Saved data entries

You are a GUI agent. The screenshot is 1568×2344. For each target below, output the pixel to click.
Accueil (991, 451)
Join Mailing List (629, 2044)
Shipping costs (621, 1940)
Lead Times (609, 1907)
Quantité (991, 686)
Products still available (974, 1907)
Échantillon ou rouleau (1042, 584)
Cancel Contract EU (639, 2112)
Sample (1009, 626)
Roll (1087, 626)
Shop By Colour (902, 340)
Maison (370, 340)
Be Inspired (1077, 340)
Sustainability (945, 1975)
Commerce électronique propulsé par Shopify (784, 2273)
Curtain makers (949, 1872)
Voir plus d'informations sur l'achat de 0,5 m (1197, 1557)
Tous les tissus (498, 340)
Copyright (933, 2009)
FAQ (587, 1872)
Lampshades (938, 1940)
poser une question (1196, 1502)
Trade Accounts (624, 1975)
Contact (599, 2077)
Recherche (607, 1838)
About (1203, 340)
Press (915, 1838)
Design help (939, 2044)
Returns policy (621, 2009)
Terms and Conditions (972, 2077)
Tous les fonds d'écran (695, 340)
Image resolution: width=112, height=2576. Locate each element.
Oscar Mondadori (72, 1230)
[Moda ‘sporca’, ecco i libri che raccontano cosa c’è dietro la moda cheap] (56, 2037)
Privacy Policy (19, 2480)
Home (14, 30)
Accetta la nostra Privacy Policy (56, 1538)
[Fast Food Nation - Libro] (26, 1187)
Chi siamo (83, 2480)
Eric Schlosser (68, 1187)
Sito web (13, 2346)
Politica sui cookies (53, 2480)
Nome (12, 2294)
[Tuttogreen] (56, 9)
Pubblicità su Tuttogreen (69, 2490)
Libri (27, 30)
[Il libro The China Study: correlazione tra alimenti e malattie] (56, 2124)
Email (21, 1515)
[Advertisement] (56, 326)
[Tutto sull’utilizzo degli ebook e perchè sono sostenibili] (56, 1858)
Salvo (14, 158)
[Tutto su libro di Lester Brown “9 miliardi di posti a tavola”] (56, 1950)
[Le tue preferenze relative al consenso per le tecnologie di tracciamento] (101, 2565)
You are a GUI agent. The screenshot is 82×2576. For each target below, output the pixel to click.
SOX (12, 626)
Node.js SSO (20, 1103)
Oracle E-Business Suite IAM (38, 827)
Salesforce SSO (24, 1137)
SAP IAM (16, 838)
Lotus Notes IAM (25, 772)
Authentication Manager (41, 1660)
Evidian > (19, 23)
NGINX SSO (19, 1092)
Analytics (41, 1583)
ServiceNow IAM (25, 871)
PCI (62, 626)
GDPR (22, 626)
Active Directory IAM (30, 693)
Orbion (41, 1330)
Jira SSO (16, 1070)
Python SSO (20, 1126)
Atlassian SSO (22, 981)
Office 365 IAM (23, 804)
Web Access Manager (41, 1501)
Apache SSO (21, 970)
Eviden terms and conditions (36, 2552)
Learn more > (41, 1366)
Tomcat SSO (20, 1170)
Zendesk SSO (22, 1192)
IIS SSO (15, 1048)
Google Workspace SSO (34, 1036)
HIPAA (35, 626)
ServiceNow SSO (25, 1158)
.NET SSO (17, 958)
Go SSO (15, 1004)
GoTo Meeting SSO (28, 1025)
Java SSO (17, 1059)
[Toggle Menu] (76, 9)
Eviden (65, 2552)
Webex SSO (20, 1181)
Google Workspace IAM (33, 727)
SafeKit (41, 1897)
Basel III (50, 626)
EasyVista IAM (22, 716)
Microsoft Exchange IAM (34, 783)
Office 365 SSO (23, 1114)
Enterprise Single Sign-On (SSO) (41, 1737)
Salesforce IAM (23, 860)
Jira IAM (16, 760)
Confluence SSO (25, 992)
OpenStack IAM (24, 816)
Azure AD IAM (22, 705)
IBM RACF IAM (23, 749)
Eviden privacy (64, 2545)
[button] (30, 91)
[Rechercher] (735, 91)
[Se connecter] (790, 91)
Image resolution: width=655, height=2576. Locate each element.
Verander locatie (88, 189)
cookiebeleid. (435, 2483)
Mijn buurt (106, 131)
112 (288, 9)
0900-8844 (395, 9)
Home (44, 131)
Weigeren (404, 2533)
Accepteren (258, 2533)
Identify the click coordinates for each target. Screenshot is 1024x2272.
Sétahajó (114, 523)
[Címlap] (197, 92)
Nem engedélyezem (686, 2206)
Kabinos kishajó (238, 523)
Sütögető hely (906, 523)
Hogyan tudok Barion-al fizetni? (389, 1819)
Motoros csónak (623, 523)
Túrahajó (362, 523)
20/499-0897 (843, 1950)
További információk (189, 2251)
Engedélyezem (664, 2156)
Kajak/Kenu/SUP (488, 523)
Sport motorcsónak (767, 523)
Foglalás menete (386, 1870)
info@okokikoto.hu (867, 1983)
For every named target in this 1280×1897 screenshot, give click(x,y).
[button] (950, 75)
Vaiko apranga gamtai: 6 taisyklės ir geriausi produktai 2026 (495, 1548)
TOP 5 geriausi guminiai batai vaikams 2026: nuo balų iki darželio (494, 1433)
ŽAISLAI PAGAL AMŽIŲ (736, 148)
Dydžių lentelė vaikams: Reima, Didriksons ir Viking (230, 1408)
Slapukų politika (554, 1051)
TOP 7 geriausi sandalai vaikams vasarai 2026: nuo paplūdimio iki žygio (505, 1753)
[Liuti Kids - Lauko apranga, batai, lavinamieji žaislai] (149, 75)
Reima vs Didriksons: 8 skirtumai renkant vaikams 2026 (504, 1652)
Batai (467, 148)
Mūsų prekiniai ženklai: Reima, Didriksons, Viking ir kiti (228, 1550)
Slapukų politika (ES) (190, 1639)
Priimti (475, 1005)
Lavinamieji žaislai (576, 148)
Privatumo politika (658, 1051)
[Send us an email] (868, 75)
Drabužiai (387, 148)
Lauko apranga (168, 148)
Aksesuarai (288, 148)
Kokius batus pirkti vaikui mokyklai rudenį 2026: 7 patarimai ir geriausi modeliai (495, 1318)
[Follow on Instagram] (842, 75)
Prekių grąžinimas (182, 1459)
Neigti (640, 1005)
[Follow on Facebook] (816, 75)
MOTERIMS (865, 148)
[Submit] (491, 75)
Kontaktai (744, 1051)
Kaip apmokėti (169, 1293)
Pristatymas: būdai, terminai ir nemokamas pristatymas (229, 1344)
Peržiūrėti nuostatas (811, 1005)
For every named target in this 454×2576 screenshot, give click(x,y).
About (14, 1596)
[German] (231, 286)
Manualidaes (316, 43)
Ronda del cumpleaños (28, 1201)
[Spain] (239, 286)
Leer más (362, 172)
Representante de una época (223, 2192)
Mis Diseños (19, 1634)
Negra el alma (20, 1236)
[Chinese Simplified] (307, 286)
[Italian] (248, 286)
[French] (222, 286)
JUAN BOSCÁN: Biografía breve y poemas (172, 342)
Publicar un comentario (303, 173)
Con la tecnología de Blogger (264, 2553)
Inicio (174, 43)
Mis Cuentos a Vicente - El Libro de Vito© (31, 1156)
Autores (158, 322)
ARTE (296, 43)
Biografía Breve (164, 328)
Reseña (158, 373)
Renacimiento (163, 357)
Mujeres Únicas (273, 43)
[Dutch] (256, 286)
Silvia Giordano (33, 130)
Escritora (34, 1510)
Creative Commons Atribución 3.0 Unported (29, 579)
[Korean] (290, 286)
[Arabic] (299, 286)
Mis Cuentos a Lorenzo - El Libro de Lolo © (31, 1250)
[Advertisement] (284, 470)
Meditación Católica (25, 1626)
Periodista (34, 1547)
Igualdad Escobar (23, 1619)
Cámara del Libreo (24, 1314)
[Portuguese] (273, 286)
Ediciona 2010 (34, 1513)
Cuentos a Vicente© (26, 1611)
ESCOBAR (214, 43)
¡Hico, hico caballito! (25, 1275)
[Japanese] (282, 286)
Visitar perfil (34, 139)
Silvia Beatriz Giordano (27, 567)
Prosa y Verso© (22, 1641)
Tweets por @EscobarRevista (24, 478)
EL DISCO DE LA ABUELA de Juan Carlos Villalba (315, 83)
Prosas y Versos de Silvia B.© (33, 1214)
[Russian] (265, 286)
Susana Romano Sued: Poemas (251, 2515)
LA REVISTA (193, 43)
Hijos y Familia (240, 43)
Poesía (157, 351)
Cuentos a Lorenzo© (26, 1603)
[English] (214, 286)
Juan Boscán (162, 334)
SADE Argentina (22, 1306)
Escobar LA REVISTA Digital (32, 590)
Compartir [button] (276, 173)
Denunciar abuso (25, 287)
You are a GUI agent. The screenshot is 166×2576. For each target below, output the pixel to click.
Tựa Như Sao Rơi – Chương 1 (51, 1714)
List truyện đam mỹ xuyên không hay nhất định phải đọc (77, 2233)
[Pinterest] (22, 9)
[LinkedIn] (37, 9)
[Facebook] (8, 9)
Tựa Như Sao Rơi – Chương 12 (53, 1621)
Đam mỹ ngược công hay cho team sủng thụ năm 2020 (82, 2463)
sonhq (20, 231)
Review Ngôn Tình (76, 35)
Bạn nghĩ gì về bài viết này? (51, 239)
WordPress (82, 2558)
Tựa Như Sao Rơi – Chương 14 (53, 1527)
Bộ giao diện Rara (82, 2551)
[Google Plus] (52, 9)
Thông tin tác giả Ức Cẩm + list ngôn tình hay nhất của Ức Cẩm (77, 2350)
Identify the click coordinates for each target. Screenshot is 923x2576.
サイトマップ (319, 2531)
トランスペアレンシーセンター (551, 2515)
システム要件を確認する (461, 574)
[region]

=== Problem description ===
Looking at the records above, return exactly the lines from the line with "Sétahajó (114, 523)" to the line with "Kajak/Kenu/SUP (488, 523)", both ends included.

=== Task output ===
Sétahajó (114, 523)
[Címlap] (197, 92)
Nem engedélyezem (686, 2206)
Kabinos kishajó (238, 523)
Sütögető hely (906, 523)
Hogyan tudok Barion-al fizetni? (389, 1819)
Motoros csónak (623, 523)
Túrahajó (362, 523)
20/499-0897 (843, 1950)
További információk (189, 2251)
Engedélyezem (664, 2156)
Kajak/Kenu/SUP (488, 523)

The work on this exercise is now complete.